__Requirement__.
Find the lines below in which the string "agent" occurs. Copy each one.

[Collected data entries]
_ _ _ _ _

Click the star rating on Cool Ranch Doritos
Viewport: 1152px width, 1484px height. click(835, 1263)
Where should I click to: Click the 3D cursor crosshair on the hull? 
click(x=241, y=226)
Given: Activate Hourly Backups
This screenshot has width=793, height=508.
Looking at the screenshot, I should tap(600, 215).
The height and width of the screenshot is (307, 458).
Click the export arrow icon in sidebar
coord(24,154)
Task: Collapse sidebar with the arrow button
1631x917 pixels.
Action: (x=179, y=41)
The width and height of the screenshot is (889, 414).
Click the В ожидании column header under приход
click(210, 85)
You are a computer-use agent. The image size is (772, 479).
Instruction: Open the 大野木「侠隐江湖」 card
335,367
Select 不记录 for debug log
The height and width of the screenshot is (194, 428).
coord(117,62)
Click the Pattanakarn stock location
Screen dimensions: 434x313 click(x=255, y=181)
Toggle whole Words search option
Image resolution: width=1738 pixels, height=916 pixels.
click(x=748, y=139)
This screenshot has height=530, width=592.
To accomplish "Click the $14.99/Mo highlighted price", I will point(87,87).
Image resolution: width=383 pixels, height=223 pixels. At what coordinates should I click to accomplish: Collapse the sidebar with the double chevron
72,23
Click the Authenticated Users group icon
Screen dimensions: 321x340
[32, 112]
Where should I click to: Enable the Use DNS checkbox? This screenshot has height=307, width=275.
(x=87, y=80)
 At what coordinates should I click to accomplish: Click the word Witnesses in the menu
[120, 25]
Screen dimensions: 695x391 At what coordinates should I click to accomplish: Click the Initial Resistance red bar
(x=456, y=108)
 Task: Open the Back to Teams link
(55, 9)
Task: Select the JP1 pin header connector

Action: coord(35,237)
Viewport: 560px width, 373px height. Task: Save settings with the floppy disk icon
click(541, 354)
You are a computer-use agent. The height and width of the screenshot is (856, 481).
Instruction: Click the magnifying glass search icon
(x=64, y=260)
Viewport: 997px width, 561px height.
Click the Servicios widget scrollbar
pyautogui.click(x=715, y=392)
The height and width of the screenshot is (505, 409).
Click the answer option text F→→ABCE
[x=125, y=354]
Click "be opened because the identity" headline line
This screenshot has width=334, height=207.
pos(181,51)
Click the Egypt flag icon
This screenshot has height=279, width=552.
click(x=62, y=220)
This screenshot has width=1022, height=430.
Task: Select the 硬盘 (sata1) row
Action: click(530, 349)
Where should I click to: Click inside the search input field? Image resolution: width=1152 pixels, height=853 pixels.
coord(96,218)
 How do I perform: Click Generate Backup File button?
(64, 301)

_ _ _ _ _

__The answer__.
You are a computer-use agent. The image size is (772, 479).
You are a computer-use agent. The height and width of the screenshot is (856, 481).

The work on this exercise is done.